MATEUSZ SIWICKI: Wiedzieliśmy, że to będzie bardzo ciężki mecz i byliśmy gotowi na walkę o każdy punkt. Cieszy fakt, że pomimo porażki w pierwszym secie, nikt nie zwiesił głowy. Do końca wierzyliśmy, że uda się nam wygrać. Pokazaliśmy charakter i siłę spokoju w końcówkach, ponieważ każdy set grany na przewagi wygraliśmy. Możemy być z tego dumni.
Za tydzień ponownie zagracie we własnej hali. Podejmiecie zespół Mickiewicza Kluczbork. Uda się odczarować swój obiekt?
MATEUSZ SIWICKI: Mam taką nadzieję. Chciałbym bardzo, aby nasza drużyna zagrała lepiej we własnej hali i dała radość kibicom, którzy nas wspierają, bo na to zasługują.
Zmieniając nieco temat, miło było wrócić chociaż na chwilę w znajome strony, czyli do Częstochowy?

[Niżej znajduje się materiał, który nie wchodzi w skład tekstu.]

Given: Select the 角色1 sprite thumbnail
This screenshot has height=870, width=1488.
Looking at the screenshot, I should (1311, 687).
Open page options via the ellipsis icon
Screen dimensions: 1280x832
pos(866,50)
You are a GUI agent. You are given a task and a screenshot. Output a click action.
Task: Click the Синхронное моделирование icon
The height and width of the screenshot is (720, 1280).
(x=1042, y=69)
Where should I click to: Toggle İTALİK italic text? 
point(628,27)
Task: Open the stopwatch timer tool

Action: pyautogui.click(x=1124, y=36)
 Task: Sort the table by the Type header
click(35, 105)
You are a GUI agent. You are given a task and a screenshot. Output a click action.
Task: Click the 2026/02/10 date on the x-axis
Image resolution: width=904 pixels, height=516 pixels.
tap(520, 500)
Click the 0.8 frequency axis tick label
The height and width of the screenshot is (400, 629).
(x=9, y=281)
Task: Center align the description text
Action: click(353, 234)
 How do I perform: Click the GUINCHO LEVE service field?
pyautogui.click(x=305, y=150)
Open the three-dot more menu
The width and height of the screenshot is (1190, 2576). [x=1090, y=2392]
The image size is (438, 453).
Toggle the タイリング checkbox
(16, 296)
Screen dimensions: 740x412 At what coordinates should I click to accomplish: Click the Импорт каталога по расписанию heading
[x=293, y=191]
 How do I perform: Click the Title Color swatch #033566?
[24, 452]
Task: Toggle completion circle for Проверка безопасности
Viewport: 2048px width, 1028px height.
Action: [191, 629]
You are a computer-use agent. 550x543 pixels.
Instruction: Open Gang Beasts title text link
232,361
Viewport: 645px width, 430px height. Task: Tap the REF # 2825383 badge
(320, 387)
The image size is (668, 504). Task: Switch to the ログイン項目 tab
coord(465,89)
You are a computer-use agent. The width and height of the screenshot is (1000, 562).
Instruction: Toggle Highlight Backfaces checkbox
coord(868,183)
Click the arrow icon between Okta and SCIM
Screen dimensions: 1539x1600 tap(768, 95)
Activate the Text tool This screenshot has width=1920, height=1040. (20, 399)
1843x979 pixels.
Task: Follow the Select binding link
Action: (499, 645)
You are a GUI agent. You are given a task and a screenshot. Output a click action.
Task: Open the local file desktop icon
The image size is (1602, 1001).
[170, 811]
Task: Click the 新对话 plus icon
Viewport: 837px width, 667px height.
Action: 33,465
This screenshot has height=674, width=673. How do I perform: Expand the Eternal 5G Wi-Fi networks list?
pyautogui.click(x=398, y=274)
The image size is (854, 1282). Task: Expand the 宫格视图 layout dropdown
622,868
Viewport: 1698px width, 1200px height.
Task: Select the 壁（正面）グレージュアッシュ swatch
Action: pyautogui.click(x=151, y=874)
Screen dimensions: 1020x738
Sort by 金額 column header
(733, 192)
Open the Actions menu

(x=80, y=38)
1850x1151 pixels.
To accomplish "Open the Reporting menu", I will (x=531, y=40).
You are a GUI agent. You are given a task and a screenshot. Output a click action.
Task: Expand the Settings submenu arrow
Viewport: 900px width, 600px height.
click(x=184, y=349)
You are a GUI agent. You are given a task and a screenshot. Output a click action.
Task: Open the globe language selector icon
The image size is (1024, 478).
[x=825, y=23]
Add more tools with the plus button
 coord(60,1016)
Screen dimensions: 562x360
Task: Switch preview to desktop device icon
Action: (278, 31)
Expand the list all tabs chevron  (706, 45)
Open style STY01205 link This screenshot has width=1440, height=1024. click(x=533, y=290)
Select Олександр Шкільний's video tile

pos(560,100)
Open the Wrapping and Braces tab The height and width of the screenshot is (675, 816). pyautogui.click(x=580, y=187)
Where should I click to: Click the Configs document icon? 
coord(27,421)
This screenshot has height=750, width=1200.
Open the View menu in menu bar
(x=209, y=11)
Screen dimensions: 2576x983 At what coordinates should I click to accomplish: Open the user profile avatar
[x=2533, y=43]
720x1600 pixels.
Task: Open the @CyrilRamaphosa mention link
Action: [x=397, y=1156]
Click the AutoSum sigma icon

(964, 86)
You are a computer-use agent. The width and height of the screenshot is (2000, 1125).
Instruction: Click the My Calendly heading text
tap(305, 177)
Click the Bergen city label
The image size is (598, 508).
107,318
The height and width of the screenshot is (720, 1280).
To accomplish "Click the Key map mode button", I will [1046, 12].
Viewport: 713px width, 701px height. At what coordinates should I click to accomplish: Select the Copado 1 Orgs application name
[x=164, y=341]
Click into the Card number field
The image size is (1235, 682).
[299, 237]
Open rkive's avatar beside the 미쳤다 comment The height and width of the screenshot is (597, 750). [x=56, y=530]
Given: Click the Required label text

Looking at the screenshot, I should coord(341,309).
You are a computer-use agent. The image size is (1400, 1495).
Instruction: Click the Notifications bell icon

MATEUSZ SIWICKI: W Częstochowie spędziłem dwa lata swojego życia i bardzo dobrze wspominam ten okres. Bardzo lubię to miasto i chętnie do niego wracam, a w hali przy Jasnogórskiej zawsze dobrze mi się gra.
Na koniec pozwolę sobie zapytać o zdrowie. Przez ostatnie tygodnie, kibice nie oglądali pana na parkiecie. Teraz pojawia się pan regularnie. Czy można powiedzieć, że uporał się pan z problemami zdrowotnymi?
MATEUSZ SIWICKI: Dla mnie to bardzo ciężki temat, ponieważ nigdy nie chorowałem i nie miałem tak dziwnych objawów w swoim organizmie. Na pewno jest lepiej, ponieważ jeszcze kilka tygodni temu ciężko było mi wstać z łóżka. Teraz mogę skupić się na treningach i wracaniu do swojej optymalnej formy. Myślę, że jeszcze potrzebuję trochę czasu, aby czuć się w stu procentach komfortowo w swoim ciele. Podziękowania należą się dla klubu, ponieważ był cierpliwy w stosunku do mojej osoby. Dostałem czas na wyleczenie, a także dla moich najbliższych za wsparcie w tym trudnym dla mnie okresie. Oby już było tylko lepiej.